Thanks to Dr. Tom Blinn for the following which got me thinking in the right
direction:
============================================================
The classic reason for an error in gethostbyaddr() (which has a man
page, it's a standard C library function) is that the host address
can not be found in the "hosts" database. It's a bit messier than
that, but that's the usual cause. The man page doesn't tell you that
the error codes are defined in /usr/include/netdb.h and if you go
look in that file you'll see that an error code of 0 is defined as
NETDB_SUCCESS with the comment "/* no problem */", so there may be
a bug in the h22agent program's handling of the errors, or there may
be a real error occurring and the reporting logic is wrong (see the
man page to get a sense of how messy this is). Of the two, I'd bet
that there's a bug in the h22agent code, but I have no idea where to
find that code (that software isn't part of the Tru64 UNIX code base
so it's not in any source pool repository to which I have access).
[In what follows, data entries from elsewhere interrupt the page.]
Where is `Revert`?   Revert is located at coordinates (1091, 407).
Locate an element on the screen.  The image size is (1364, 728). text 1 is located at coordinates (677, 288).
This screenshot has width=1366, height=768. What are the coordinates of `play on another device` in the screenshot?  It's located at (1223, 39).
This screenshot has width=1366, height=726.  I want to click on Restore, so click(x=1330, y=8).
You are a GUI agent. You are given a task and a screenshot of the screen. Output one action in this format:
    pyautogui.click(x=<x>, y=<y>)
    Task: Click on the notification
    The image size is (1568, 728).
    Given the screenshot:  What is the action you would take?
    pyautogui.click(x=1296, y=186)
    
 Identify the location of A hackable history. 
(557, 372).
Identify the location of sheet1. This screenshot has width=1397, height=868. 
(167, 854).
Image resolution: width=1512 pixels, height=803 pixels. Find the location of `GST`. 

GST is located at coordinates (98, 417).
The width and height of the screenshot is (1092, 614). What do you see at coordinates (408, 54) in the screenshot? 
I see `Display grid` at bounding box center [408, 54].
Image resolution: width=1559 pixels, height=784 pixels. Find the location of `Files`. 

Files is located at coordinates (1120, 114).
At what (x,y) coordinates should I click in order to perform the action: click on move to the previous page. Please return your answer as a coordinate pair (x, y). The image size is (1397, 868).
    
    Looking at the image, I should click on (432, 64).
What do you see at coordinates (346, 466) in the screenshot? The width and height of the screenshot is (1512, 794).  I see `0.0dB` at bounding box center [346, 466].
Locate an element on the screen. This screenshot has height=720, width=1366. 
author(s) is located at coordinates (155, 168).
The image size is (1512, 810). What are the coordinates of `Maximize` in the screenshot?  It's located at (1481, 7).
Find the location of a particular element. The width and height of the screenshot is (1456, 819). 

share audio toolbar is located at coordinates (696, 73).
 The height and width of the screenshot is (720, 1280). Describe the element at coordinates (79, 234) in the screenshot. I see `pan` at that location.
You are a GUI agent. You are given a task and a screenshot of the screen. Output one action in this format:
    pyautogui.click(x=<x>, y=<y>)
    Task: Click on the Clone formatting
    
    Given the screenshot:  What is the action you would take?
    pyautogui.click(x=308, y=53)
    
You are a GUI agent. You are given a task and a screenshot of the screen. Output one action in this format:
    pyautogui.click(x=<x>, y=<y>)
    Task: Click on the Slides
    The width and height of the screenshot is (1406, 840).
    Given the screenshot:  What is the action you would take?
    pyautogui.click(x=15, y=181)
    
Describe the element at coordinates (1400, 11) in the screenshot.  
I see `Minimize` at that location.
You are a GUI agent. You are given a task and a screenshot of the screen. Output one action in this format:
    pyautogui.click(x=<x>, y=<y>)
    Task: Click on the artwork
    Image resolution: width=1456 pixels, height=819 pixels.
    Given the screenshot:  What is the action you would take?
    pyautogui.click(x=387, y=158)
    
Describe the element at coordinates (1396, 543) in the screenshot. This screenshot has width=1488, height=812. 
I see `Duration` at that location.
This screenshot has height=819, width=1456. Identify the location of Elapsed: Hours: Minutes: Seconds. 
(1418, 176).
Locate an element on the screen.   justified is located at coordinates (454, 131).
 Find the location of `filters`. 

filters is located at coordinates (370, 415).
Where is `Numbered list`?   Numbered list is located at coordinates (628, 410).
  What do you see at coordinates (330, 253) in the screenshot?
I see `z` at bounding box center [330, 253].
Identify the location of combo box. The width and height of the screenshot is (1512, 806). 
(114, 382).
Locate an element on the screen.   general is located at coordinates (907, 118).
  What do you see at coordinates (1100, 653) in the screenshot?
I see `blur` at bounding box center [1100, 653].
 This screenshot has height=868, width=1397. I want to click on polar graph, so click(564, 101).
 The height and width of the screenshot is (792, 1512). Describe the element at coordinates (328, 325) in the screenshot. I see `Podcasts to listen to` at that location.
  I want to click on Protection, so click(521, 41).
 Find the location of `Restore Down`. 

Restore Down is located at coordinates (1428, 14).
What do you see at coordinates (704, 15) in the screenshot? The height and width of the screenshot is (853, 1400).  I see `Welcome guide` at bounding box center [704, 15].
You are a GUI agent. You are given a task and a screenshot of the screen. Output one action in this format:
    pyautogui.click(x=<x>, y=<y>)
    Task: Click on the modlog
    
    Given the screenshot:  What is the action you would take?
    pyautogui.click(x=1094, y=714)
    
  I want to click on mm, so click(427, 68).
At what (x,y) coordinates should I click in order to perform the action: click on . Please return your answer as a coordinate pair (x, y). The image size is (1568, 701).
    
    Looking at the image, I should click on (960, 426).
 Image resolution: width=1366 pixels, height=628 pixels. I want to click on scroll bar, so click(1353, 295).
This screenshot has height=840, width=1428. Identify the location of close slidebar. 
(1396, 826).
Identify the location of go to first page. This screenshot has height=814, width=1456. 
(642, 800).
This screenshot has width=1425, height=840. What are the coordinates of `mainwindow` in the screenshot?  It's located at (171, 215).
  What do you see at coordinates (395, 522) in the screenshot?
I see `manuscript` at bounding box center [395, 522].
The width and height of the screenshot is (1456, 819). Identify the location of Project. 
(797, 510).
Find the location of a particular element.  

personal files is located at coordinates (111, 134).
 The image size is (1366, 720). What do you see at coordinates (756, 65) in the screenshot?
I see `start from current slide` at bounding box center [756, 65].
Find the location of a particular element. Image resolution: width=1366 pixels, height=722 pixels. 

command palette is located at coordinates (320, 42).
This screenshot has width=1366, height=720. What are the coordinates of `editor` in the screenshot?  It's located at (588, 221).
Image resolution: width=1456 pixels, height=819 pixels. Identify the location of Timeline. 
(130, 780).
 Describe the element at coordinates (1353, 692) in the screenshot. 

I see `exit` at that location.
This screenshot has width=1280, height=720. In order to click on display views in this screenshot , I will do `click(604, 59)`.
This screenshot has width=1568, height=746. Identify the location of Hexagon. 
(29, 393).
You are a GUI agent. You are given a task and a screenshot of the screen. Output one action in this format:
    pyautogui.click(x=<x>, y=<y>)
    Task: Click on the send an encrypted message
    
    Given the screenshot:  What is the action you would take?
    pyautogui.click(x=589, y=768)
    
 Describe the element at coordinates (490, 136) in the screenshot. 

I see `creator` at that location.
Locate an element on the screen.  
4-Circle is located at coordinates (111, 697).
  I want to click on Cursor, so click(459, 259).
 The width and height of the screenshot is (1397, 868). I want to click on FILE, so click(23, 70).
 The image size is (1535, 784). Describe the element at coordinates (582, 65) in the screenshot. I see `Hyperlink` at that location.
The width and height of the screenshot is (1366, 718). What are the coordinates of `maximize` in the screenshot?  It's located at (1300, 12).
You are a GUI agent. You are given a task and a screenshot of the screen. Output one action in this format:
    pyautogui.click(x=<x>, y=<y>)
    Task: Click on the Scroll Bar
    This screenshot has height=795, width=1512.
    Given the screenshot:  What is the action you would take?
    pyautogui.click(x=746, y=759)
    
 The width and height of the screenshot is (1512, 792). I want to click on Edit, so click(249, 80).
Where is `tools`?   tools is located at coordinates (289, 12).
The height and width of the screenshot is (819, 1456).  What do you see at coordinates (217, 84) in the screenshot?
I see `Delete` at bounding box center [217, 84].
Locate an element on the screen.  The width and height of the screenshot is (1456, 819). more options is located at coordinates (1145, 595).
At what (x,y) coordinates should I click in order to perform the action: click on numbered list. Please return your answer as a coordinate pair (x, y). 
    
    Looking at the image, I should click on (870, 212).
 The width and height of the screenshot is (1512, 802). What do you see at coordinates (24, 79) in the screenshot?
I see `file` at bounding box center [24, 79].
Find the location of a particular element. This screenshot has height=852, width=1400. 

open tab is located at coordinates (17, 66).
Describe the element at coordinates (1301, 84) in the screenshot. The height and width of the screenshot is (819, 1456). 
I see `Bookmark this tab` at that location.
In any case, I'm betting that something is trying to connect to the
h22agent program and passing it an IP address it's supposed to use
for some purpose, and the h22agent is attempting to back-translate
the address to a host name, and the gethostbyaddr() lookup is not
returning a name, and instead of just dealing with this, the h22agent
thinks it needs to log a message. If you can figure out what host
it is trying to backtranslate, you might be able to fix this problem
by getting that host name entered into your BIND server. I'd bet it
is the NT machine, especially if that system is supported by DHCP and
the pool of IP addresses parcelled out by the DHCP server are not in
your BIND service with names. If you know the NT system's IP address
you can just try a good old UNIX command line "nslookup" giving it
the IP address and see if it returns a name. "nslookup" uses good
old gethostbyaddr() when you pass it an IP address, after all.
============================================================
I believe it's been solved now. I'm not sure exactly what fixed it but
basically it was this: The pc running swcc was old and had not been changed
to DHCP (which we went to about a year ago). The name of the pc was pc-name
with a domain of company.com. It wasn't listed in any DNS table; i.e. I
couldn't 'ping pc-name'. We reconfigured the pc to use DHCP, changed the
domain to pc.company.com (which is what we use now for all pc's), rebooted
and I haven't gotten any of those annoying messages since (oh yes and I
changed the entry for the pc name in the agent and restarted it via
swcc_config). NOTE: Sorry if I haven't explained the solution accurately --
somebody from the network grouped fixed it and I may not have gotten all the
particulars correct. Basically I think the unix server tried to lookup up
the name of the pc in a DNS and couldn't find an entry for it so produced
the message.
Peter Gergen also sent this:
============================================================
This happens when the password from the SWCC is given to the unix server.
============================================================
I was going to look into this next but I don't think I need to now.
Thanks again everybody,
Andy
ORIGINAL QUESTION
=================
Hi,
I've got SWCC running on an NT machine attempting to manage an RA3000 unit
on a DS20E running 4.0F. I keep getting these messages in my
/var/adm/syslog.dated/current/daemon.log:
Mar 25 19:02:50 odin h22agent[6340]: WARNING: Socket error -
gethostbyaddr(): Error 0 occurred. (SP_SOCKET: socketAccept)
Mar 25 19:32:53 odin h22agent[6340]: WARNING: Socket error -
gethostbyaddr(): Error 0 occurred. (SP_SOCKET: socketAccept)
every 30 minutes.
I saw in the archives that somebody posted this question a couple of years
ago but there was no reply. Anybody have an idea how to fix this?
Thanks alot!
Andy
Received on Thu Mar 27 2003 - 18:10:04 NZST